Löcher in der Matrix – Zeitgeistiger Schaumschläger

RTEmagicC_Matrix_mit_Loch“Vom Equal-Pay-Boss zum Equal-Pleite-Loss” (rolandtichy.de, 2.8.2015)

Wir müssen, nein, wir wollen uns einmal ganz unbescheiden selbst zitieren. An dieser Stelle nahmen wir am 17.4.2015 eine Geschichte von bild.de aufs Korn. Unter dem Titel „Der beste Boss aller Zeiten“ lieferte der Online-Boulevard eine Lobhudelei auf Dan Price, die sich auch von einfachen ökonomischen Zusammenhängen nicht beirren ließ. Der gute Dan wurde zur überragenden Unternehmerpersönlichkeit hochgeschrieben, weil er allen Mitarbeitern – und auch sich selbst – ein Einheitsgehalt von 70.000 USD/Jahr bezahlte. Damit bewies Price zumindest ein Händchen für medienwirksame Aktionen. Denn die „Equal Pay“-Initiative passte hervorragend zum zeitgeistigen Gleichheitswahn dieser Tage.

Sehr viel mehr bewies Price damit allerdings nicht. Und irgendwie scheint die Bild-Online-Redaktion das Interesse am Schicksal des „besten Bosses aller Zeiten“ inzwischen auch ein wenig verloren zu haben. Man schweigt. Denn nicht einmal vier Monate nach den Lobeshymnen hat die Realität den Gleichheitspionier eingeholt: „Zwei der besten Verkäufer, Zugpferde von Gravity Payments, haben das Unternehmen verlassen.“ Ihnen war „nicht mehr zu vermitteln, warum sie genau so viel verdienen sollten wie geringer qualifizierte Mitarbeiter des Unternehmens.“ Zwar berief sich Price bei seiner Maßnahme auf eine Studie, wonach sich das Glücksempfinden mit monetären Anreizen jenseits der magischen 70.000 USD nicht weiter steigern ließe. Aber offenbar berücksichtigte er nicht, dass gerade die leistungsstärksten Mitarbeiter mit einem Einheitslohn hadern könnten.

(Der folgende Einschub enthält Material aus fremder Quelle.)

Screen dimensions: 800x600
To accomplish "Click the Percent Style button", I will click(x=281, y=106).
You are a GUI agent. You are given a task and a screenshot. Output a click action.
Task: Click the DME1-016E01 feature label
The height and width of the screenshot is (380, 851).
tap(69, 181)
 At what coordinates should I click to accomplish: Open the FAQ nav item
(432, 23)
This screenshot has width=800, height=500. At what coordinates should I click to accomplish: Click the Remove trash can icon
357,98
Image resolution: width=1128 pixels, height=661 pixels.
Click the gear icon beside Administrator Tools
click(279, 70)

Wenn Bezahlung und Wertschöpfung entkoppelt werden, ist aber genau das zu erwarten. Wer sich mit dem willkürlich festgesetzten Einheitslohn gut oder gar überbezahlt fühlt, der bleibt. Wer sich dagegen nicht ausreichend wertgeschätzt fühlt, der sucht sein Glück anderswo. Prices „unternehmerische Großtat“ führt perspektivisch zur Ansammlung der Überbezahlten und zum Abgang der Leistungsträger. Frische „High Potentials“ werden von solchen Gehaltsstrukturen wohl gar nicht erst angezogen. Ein klassisches Anreizthema also und ein weiteres sozialistisches Experiment, das ohne den – freilich erst noch zu produzierenden – „Neuen Menschen“ nicht recht gelingen will.

Auch wenn „Gravity Payments“ noch nicht – wie die Überschrift suggeriert – pleite ist, so hat die Grundsatzentscheidung des „besten Bosses aller Zeiten“ das Unternehmen mit einer schweren strukturellen Hypothek belastet. Kein Wunder, dass Price unmittelbar nach der Entscheidung von seinem Bruder Lucas, der stiller Teilhaber des Unternehmens ist, auf 2,2 Millionen USD verklagt wurde.